This is of course highly debatable; people say tourism has commercialized and killed her roots and customs. I say its just the contrary; it made her dig out her grandma’s recipes, folk dresses, songs and customs from the dusty old attic – alright, she did it to serve it all up to the tourists; but so what? At least tourism made her do it. She was in danger of forgetting that precious old treasure-filled attic anyway, which itself was in danger of collapsing under the onslaught of industry and mining. Tourism made Goa take another look at herself and rediscover her past. And it made her want to preserve it for the future.

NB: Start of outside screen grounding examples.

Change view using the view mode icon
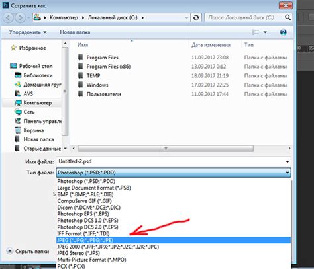[256, 32]
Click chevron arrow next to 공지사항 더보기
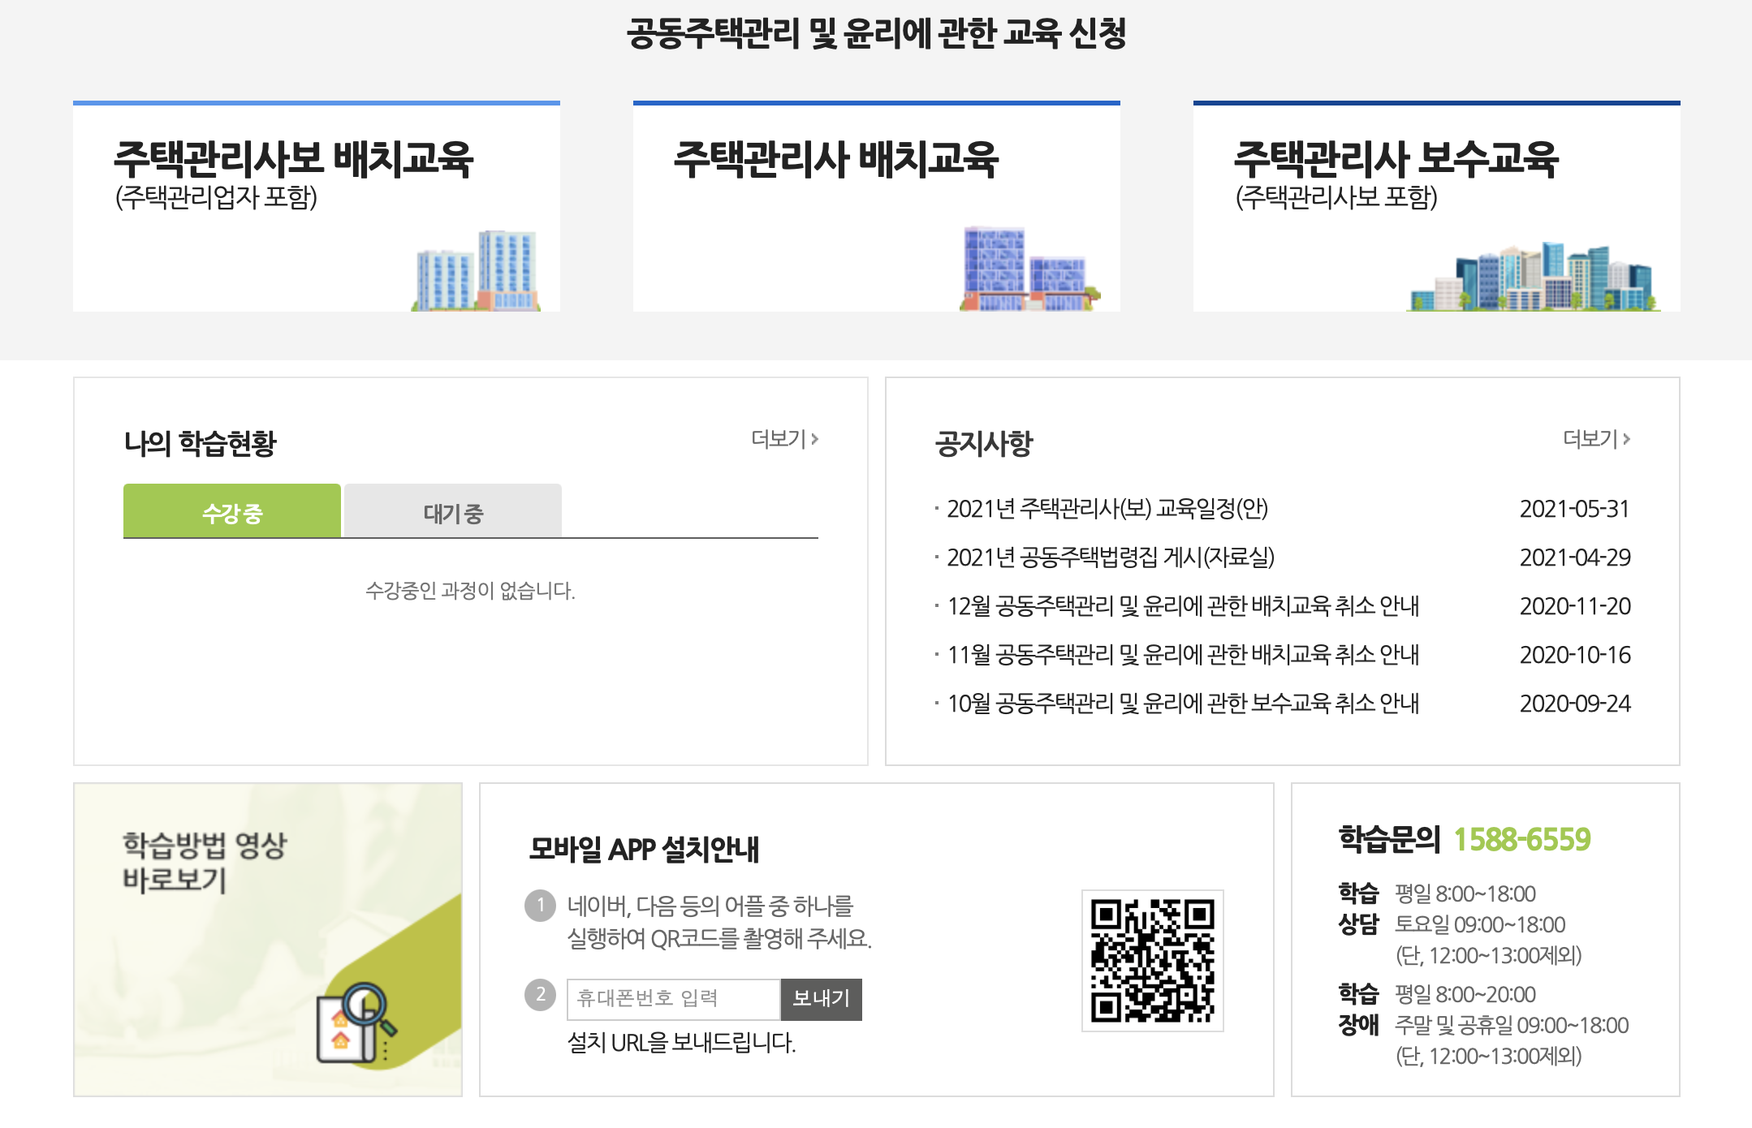 pyautogui.click(x=1626, y=439)
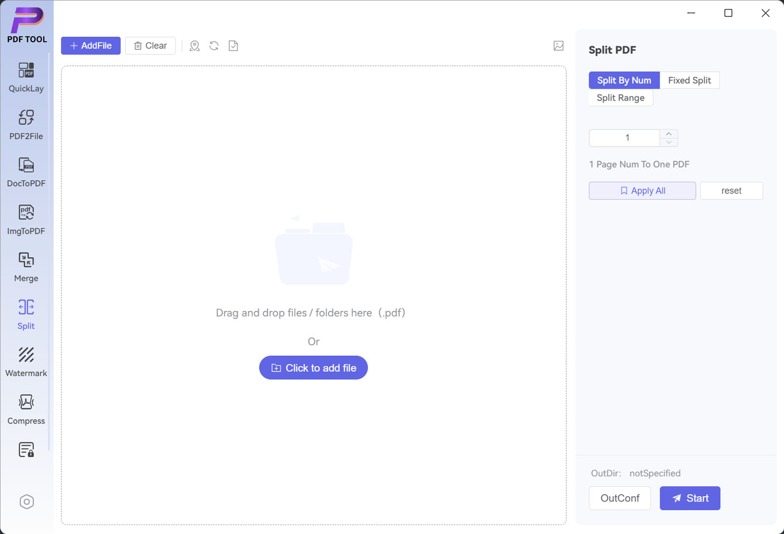Select the Watermark tool
The height and width of the screenshot is (534, 784).
(x=26, y=362)
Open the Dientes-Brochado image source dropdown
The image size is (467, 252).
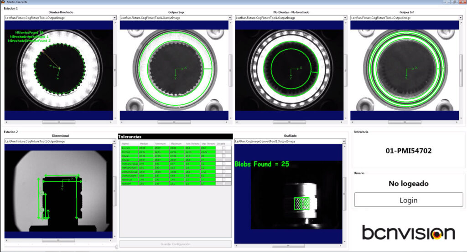click(114, 18)
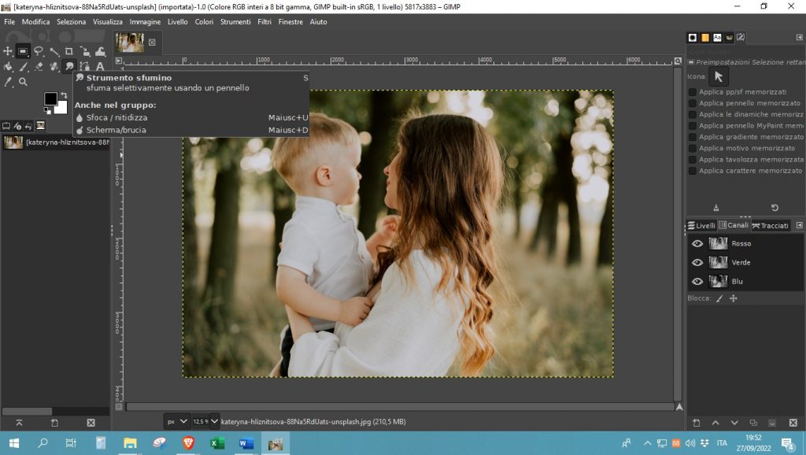The width and height of the screenshot is (806, 455).
Task: Select the Bucket Fill tool
Action: [9, 65]
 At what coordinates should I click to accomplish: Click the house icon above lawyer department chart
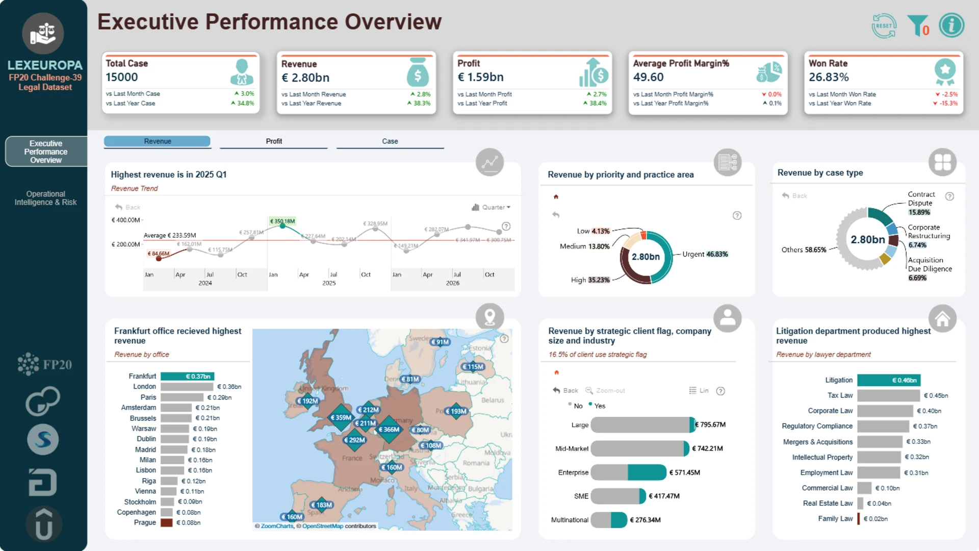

And I think we’re really lucky in the kind of tourism we’ve got. No, its not as high-class and exclusive as the one in the Seychelles, but it is down-to-earth and humane. The middle class, middle aged Europeans who come in charter flights are a jolly friendly lot of simple folk looking for a bit of sunshine and an economical seafood meal on the beach, not gambling casinos or shady night clubs or giant malls. And the younger, more adventurous back-packers bring with them new freaky ideas, music, dress codes and hair colors. Yes, they do take in a few drugs, but all they do after taking them is dance. They respect nature, peace and harmony; they keep the beaches clean [it is our local shack owners who dump all their plastic bottles in heaps]; and most importantly, they do not go looking for local sex. Our Goan girls – for that matter, our Indian girls – haven’t turned into traders for tourists the way they have in Thailand. Hats off to the poorer women of our once third-world country.

And as far as preservation is concerned, we did start late, but we’ve started. Old Latin quarters, majestic colonial buildings, ancient temples and water tanks, are all getting the restoration and face lift they have long yearned for. And together with the old, we also have the new. Together with the bad, we also have the good. There are crowded beaches full of action, full of hotels of all shapes and sizes. And there are empty beaches which are near virginal. There are rice fields ruined by construction, and there are rice fields which – very simply – grow rice. There’s Goa Trance, and there’s the Goan Mando. There are concrete abominations, and there are gracious old Goan houses.

Yes, Goa today has moved. Very fast, and very far. But the Goa of yesterday is just below the surface. One little scratch, and you see it in all its glory. Look for it, and you shall find. Insist on it, and you shall help preserve.